Once you finish a novel that you and your class have been reading together for several weeks, there’s always that brief awkward moment. What’s next?

Before jumping headfirst into a new endeavor, you must have fully covered the one still at hand: that novel you just finished. When you read a class novel, it is essential to take some time to close out the reading so that students have enough time to understand, absorb, and learn from the full text in front of them.

Here are four novel-reviewing techniques to use in your English classroom to make sure students fully understand the class novel you just read.

Reviewing a Class Novel with Freytag’s Pyramid

4 Different Ways to Review a Novel

Story arcs, pyramids, etc. are a timeless and tireless tool to examine the overall structure or skeleton of a novel – because this is needed before students can jump right into a more complex literary analysis discussion.

To do this activity in your classroom, separate students into groups of no more than five students and have them label these sections accordingly onto a sheet of paper: exposition, rising action, climax, falling action, and denouement. Take time to explain what each of these sections signifies if students remain unaware or need reiteration. Have your students, in their groups, match each of these labels to the part of the novel they believe it coordinates with. Have the groups discuss as a class and then try to develop a “master pyramid” for the entire class. Reviewing the basic plot structure in this fashion will allow students to devote their attention to more complex ideas when the time comes.

Reviewing a Class Novel: First and Final Thoughts

4 Different Ways to Review a Novel

When students become immersed in a novel’s storyline, it’s easy to forget where everything started. For example, who or what has changed throughout the plot. That is why it can be immensely helpful to go back and re-analyze its opening scene or chapter after discussing the closing scene of a novel.

Have students take a few moments to read the novel’s opening section for themselves and note any particular moments that now stand out to them, with their newfound information in mind.
Are students able to make new connections?
Do students notice anything of importance that they hadn’t before?
What new details stick out to students?

Ask students to share the passages they have selected with the class, and use this as material for a broader, more open discussion in which you guide students towards connecting this material with the novel’s closing sequence.

Encourage students to notice and discuss similarities between the two scenes and how these might relate to possible themes that the novel is trying to relay. You can complete this activity with any section or passage from the book once you’ve read through it.

Reviewing a Class Novel with Authentic References

4 Different Ways to Review a Novel

Another useful and provocative way to discuss a novel is by cross-referencing it with relevant cultural relics. These can be as directly or loosely related to the novel as you’d like.

For example, find some relevant nonfiction or news articles about the book to include in your class discussion.
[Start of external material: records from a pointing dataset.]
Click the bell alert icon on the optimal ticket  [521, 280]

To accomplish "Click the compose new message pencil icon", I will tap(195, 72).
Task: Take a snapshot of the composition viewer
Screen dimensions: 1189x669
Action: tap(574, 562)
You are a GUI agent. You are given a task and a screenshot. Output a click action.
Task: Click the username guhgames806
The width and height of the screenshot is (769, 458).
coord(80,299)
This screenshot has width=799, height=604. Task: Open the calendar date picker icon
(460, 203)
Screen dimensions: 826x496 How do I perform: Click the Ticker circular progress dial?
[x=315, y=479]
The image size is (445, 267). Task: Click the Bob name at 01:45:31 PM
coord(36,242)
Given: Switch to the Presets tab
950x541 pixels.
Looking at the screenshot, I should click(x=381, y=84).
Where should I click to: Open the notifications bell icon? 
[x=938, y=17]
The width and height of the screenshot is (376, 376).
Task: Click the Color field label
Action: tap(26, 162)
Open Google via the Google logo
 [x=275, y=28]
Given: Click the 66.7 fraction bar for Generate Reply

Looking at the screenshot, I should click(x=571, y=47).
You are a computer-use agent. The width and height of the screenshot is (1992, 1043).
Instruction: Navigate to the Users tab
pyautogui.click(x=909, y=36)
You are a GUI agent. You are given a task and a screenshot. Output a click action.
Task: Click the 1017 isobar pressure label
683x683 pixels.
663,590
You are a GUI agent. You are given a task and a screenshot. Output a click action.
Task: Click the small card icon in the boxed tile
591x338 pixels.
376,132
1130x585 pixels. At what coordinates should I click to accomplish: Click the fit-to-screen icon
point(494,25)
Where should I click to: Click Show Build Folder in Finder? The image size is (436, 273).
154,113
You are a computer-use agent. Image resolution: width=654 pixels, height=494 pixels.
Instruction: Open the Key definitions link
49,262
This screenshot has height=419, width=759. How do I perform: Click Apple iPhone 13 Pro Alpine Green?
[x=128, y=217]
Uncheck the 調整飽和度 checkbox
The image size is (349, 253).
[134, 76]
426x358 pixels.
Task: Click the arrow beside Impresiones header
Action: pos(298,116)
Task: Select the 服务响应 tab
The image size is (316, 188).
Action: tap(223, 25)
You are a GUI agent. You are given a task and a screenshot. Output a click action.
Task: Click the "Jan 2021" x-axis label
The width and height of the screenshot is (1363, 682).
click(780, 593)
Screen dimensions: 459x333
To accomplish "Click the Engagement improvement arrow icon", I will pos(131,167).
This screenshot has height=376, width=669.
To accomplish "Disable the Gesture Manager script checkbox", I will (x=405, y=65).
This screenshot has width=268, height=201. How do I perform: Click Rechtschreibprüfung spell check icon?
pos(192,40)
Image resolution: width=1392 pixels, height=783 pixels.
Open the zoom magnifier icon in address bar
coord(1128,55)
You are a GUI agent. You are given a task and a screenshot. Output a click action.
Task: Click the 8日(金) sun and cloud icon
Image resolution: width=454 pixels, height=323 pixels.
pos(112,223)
Perhaps you can find an old article about the novel’s release, or you might look for an author interview you can read with your students.

Noting the authentic reception of the novel in this way will allow students to grasp the novel as an authentic entity – as something that average people read and reacted to, just like them.

Reviewing a Class Novel: A Moral Approach

4 Different Ways to Review a Novel

This easy take-home or do-now exercise will encourage students to reflect on a novel both creatively and pragmatically. Pose this question to students: “If there were one lesson you learned from this novel that you were to share with your future grandchildren, what would that be?”

This approach will allow students to see the novel from a relevant standpoint. To add in some creativity to this assignment, you could also have students write from the perspective of a character. As students write, remind them to support their findings and conjectures with textual evidence consistently.

4 Different Ways to Review a Novel

Following these suggestions will help your students review any novel they read with the utmost clarity and certainty. Hopefully, they will learn to take something away from what they have read, and develop the tools to store this information and use it to their advantage, now and in the years to come.